Nur wer sich erinnert, wird Abwertung und Entrechtung
von Mitmenschen entgegentreten können.

In den Gemeinden der Bremischen Evangelischen Kirche finden aus diesem Anlass Gedenkveranstaltungen statt. In Alt-Aumund gibt es am Sonntag, den 29. Januar um 10 Uhr einen Gedenkgottesdienst und um 11 Uhr gemeinsam mit dem Ortsbeirat und weiteren Partnern im Stadtteil eine eine Kranzniederlegung am Jacob-Wolff-Platz, dem Platz der ehemaligen Aumunder Synagoge. Es werden die Namen von deportierten jüdischen Mitbürgern aus Bremen Nord verlesen.

In der Kulturkirche St. Stephani gibt es am Sonntag, den 29. und Montag, den 30. Januar zwei Gedenkkonzerte mit Maria Farantouri.

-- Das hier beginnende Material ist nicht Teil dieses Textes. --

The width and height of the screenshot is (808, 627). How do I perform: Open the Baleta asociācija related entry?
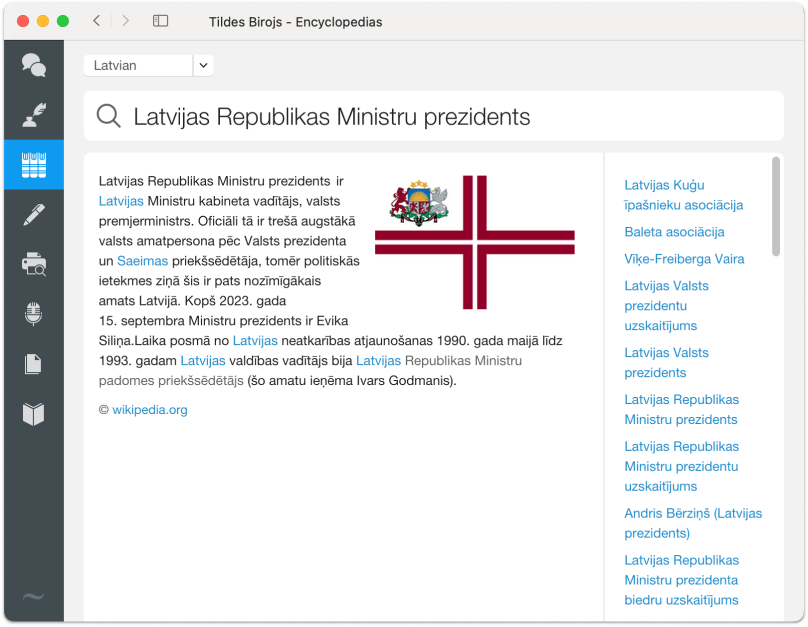pyautogui.click(x=674, y=232)
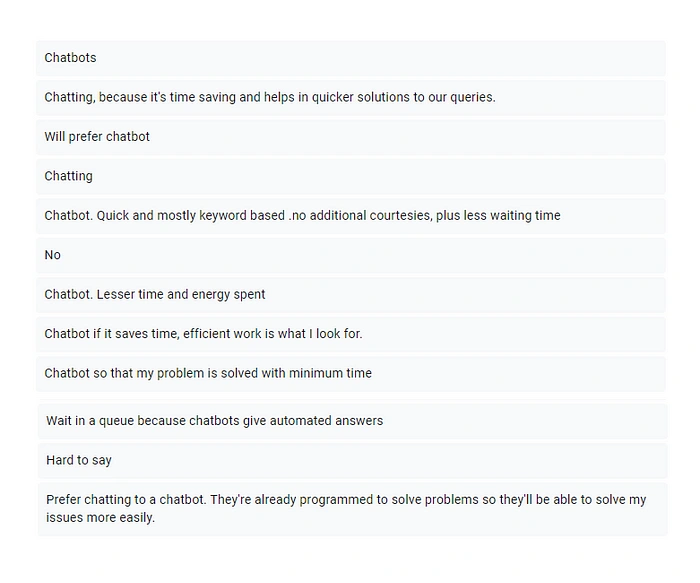Click the 'Wait in a queue' response

[x=353, y=421]
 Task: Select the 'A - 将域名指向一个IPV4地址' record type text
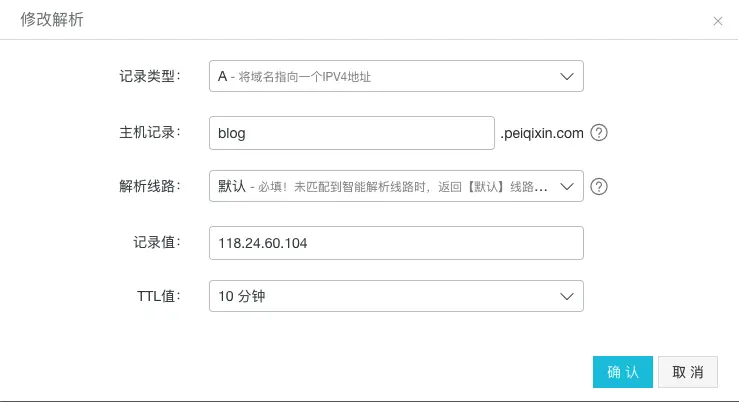294,76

In Bond of friendship–Band der Freundschaft interpretiert der griechische Stargast Songs von Mikis Theodorakis und anderen Komponisten. Unter anderem erklingt die Kantate „Mauthausen“ nach autobiografischen Texten von Iakovos Kabanelis. Gemeinsam mit Maria Farantouri musizieren Iraklis Zakkas, Henning Schmiedt und David Lynch.

Auch in St. Martini Lesum findet am Sonntag, den 29. Januar um 10 Uhr ein Gottesdienst zum Gedenken an die Opfer des Nationalsozialismus statt.

Ermutigung – Lieder der Freiheit gegen das Vergessen mit der Gruppe „Argus&friends“ gibt es am Sonntag, den 5. Februar um 18 Uhr in der Kirche Unser Lieben Frauen. Zum Gedenken an die Befreiung des KZ Auschwitz präsentieren 12 Künstlerinnen und Künstler aus 12 Ländern in 12 Sprachen Lieder von Freiheit und Widerstand.

In der Immanuelkapelle in Walle gibt es am Sonntag, den 22. Januar um 10.15 Uhr einen musikalischen Gedenkgottesdienst. Darin geht es um die Machtlosigkeit angesichts der Verbrechen des Nationalsozialismus. Es ist das Erbe der deutschen Geschichte, im Gedenken deutlich zu machen: Nichts ist vergessen, auch so viele Jahrzehnte danach. Wolfgang Baumgratz an der Orgel und Helmut Schaarschmidt mit der Oboe werden den Gottesdienst musikalisch gestalten. 

Die Landeszentrale für politische Bildung hat ein Gesamtprogramm aller Bremer Veranstaltungen zum Auschwitz-Gedenktag zusammengestellt.